● **MATERIAL PROVIDED**
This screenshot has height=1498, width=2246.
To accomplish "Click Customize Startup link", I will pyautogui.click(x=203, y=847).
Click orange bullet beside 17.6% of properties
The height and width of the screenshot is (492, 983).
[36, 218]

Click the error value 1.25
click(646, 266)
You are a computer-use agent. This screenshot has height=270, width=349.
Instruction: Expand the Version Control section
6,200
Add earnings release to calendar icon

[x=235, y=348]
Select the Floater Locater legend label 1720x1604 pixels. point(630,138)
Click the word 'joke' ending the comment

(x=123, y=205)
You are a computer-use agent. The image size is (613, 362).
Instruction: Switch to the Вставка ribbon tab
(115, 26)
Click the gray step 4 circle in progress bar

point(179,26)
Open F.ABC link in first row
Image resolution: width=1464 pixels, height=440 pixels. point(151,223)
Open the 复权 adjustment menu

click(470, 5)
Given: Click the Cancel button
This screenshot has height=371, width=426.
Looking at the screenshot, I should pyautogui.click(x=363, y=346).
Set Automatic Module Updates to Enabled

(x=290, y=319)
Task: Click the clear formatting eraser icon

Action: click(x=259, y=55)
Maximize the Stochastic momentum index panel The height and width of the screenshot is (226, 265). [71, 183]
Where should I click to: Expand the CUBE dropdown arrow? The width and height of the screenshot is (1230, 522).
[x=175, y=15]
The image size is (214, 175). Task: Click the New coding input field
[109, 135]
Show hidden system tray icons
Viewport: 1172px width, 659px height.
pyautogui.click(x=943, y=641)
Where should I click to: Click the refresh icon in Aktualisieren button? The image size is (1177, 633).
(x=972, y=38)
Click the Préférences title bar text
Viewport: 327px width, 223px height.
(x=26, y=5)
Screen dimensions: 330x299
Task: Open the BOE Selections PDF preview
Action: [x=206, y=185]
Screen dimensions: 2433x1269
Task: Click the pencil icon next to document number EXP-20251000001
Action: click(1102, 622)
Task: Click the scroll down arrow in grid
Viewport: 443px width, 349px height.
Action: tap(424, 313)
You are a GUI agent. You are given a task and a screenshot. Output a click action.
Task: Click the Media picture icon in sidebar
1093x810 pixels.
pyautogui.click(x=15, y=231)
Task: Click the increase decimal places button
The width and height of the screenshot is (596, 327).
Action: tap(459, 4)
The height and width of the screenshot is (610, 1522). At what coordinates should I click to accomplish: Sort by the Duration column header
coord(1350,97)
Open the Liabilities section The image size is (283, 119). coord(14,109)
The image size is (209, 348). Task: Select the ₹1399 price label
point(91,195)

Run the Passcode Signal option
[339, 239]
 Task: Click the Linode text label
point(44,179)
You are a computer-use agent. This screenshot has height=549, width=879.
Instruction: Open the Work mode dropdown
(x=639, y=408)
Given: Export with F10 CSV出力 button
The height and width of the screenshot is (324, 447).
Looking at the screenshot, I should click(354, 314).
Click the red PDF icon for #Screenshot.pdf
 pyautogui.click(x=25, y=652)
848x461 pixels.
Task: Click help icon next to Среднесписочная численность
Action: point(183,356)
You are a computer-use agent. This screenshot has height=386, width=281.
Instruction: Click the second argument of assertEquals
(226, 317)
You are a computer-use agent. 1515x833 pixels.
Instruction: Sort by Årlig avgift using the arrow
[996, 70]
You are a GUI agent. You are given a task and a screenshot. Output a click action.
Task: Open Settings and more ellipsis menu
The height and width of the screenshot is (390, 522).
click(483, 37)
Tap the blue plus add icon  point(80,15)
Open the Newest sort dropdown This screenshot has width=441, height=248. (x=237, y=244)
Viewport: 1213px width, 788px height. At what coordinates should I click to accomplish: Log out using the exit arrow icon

● **TASK DIRECTIONS**
Can you write out the records from the line containing "has height=270, width=349." up to and including the line containing "(x=123, y=205)", reproducing each line exactly?

● **RESPONSE**
You are a computer-use agent. This screenshot has height=270, width=349.
Instruction: Expand the Version Control section
6,200
Add earnings release to calendar icon

[x=235, y=348]
Select the Floater Locater legend label 1720x1604 pixels. point(630,138)
Click the word 'joke' ending the comment

(x=123, y=205)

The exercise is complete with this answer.